Lisha: SU care is available – Wellness Together Canada – focused on post-secondary students. You might have access to rapid addiction management in your city.

Q: Are you seeing a rise in harms from stimulant inhalants? Great change in market and impacted some more that others:

Michael: Yes – the shock that this is happening for people of African descent has an idea that they don’t use opiates so think it doesn’t concern them – and go into crisis – then naloxone is used and you realise your situation was out of your control. Then the fear – will this happen next time? Supply of stimulants is there anymore so people try new substances. Death and loss of life is happening – among people of African descent because of the shame and stigma, when someone dies, we hear it was a sudden death – sometimes you don’t even know that the people in your support networks are gone. Is causing a change in thinking and how we identify – it is new and it is real. Among people of African descent, using drugs during COVID is very distressing, and there aren’t many answers.

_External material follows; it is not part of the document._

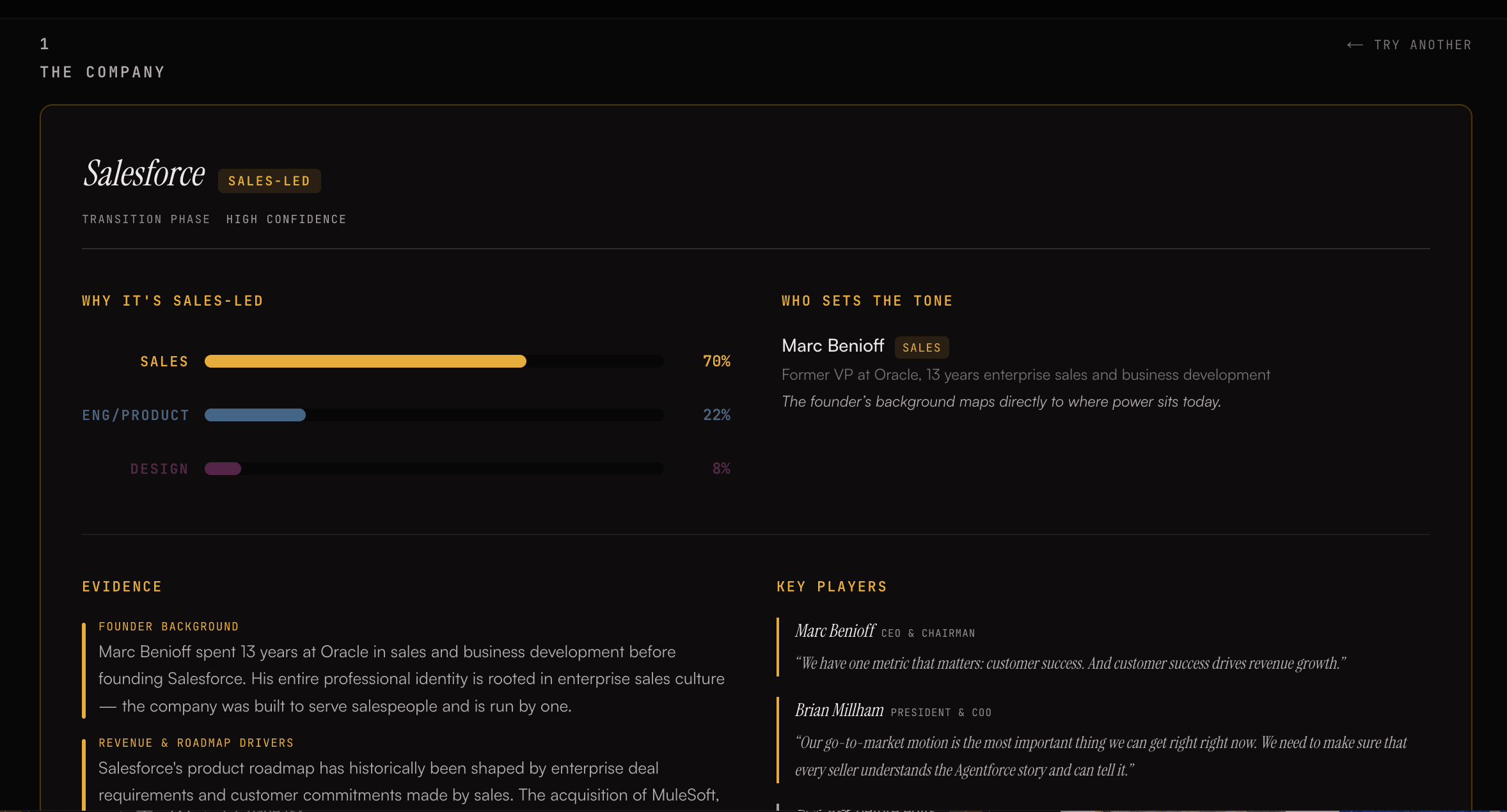
Task: Click the step number 1 indicator
Action: 44,44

Q: Canada has proposed decriminalisation in some provinces: opportunities to ‘build back better’ could address inequities – please share closing thoughts or comments:

Michael: Signs in Canada that gov is willing to listen and move forward with changes that impact the lives of PWUD – challenges for people of African descent – there isn’t a specific way to have our voices brought forward – this is concerning. I’m hoping that in the absence of our voices put forward -to simply address that historically we were wrong is not enough 0 we need to move forward and look as current challenges. Look at new legalised cannabis industry. People need to be able to make an income – people previously criminalised are still be excluded from this new industry.

Mae: clinical perspective: support application for decriminalisation – where our communities differ – some have abstinence-based perspectives – need to work with this. Need to let the healing begin, let people stay alive for that healing, let people heal in their own time. Poverty has remained constant in our community – this needs to change. This is our spiritual scared land that gives us life and medicines – were looking for other ways to reduce poverty on our land and have equal access to healing centres and appropriate nursing services.

Q: Prenatal care

Lisha: very important to recognise foetal and maternal health as one. Need to make sure women can access care – speaks to all people all pathways – different ways to address people’s person centred goals for wellness. I was born with opioid withdrawal syndrome. Mum’s need skin to skin interaction with their babies – their needs to be increased.

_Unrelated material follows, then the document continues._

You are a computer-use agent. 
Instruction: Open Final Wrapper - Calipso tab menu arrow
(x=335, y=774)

Closing remarks: CAROL HOPKINS Executive Director, Thunderbird Partnership Foundation

Good day – I’m located in southwestern Ontario. Want to thank all panellists and speakers today – thank health Canada for this event. It’s the right time for change, and change is critical. Our learning is evolving. I want to thank our speakers for their voices – you’ve put forward meaningful solutions to our overdose crisis and suicides resulting from lack of access to services, including in remote and rural communities. Especially grateful and thankful for your highlight for the need for governance and leadership across background ds and gender for people who’ve experience trauma and who have internalised these beliefs. Youth Indigenous and Black cultural practices are meaningful. We’re thankful for resolution put forward by Canada – those services must include the voices of PWUD and those with lived experience and gender specific fouls. Can’t leave out – solutions must be meaningful. Effective mechanisms for harm reduction. Focus on decriminalisation – of all drugs with no sanctions is critically important to make critical change. If cannot address access to cleaning drinking water and housing and health care – how can we determine the right to life and health. Ensuring safer supply of drugs is critical.

To address and support people no matter where they are is important, and to be through inclusive. Have to sustain meaningful change and access to SDGs.